- **Task instructions**
Could you copy each line of the entries that contains "here"?
*** Data shown Section Begins ***
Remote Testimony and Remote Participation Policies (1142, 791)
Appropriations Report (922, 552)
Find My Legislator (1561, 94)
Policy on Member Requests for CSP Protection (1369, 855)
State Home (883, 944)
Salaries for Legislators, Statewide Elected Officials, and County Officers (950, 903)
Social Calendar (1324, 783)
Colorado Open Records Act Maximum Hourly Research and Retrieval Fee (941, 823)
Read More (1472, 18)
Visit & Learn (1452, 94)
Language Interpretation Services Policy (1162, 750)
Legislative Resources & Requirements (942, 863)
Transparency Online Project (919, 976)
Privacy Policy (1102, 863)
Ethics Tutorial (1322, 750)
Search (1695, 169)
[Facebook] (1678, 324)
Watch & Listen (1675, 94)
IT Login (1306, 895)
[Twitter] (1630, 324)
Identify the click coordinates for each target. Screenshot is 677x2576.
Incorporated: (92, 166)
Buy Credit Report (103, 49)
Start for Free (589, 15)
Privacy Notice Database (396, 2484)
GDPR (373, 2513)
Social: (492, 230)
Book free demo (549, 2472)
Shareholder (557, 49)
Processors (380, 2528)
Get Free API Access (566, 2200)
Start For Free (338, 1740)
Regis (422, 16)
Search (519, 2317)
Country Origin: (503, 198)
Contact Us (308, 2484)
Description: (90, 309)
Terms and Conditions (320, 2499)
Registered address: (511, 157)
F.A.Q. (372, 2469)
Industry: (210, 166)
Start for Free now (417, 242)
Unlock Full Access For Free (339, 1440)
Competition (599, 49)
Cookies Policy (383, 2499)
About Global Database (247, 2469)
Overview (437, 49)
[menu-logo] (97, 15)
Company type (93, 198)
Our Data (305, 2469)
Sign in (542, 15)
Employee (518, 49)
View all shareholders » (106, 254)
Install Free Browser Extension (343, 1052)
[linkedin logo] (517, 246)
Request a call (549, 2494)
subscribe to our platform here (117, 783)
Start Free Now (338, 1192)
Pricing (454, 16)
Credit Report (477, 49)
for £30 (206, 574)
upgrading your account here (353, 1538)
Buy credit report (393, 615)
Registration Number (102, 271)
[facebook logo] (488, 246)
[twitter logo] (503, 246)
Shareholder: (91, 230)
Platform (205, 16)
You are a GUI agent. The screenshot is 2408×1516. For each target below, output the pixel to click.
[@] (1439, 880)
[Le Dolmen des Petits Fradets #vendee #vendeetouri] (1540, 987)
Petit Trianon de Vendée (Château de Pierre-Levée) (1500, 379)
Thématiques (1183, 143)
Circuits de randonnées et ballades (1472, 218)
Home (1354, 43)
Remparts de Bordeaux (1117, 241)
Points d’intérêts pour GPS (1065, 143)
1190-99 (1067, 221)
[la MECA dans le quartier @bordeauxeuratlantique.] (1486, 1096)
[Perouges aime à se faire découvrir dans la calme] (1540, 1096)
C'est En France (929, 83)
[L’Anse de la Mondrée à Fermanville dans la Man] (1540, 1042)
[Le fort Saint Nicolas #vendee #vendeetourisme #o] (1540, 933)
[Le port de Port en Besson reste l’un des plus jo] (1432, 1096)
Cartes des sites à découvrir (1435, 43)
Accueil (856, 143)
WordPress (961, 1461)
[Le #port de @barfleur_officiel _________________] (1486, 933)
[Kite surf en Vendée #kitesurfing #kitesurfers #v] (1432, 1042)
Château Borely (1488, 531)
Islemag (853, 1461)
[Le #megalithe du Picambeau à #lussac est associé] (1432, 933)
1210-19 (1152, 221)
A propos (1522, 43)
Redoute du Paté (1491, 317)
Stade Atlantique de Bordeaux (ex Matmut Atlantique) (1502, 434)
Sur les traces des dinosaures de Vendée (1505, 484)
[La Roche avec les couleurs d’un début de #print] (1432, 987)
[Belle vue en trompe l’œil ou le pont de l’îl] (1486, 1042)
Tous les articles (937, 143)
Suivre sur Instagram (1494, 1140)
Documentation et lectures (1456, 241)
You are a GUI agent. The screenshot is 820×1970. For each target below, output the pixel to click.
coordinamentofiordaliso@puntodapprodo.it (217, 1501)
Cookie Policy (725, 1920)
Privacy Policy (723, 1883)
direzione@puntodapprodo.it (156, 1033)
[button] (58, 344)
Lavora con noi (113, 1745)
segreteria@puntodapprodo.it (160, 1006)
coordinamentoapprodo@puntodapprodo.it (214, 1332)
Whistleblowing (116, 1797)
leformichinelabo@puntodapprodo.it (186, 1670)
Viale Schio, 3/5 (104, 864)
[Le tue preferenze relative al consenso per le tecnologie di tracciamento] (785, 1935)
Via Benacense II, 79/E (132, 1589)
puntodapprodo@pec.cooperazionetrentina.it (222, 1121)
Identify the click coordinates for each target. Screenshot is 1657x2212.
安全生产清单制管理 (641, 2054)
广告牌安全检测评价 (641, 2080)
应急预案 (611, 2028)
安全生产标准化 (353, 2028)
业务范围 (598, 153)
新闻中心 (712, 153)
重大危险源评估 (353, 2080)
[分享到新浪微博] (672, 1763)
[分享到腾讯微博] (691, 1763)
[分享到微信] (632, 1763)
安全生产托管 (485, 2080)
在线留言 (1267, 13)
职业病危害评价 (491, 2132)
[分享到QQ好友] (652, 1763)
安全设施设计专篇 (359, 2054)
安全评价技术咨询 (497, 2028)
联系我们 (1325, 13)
*** Data shown Section Ends ***
- **Output of the task**
subscribe to our platform here (117, 783)
upgrading your account here (353, 1538)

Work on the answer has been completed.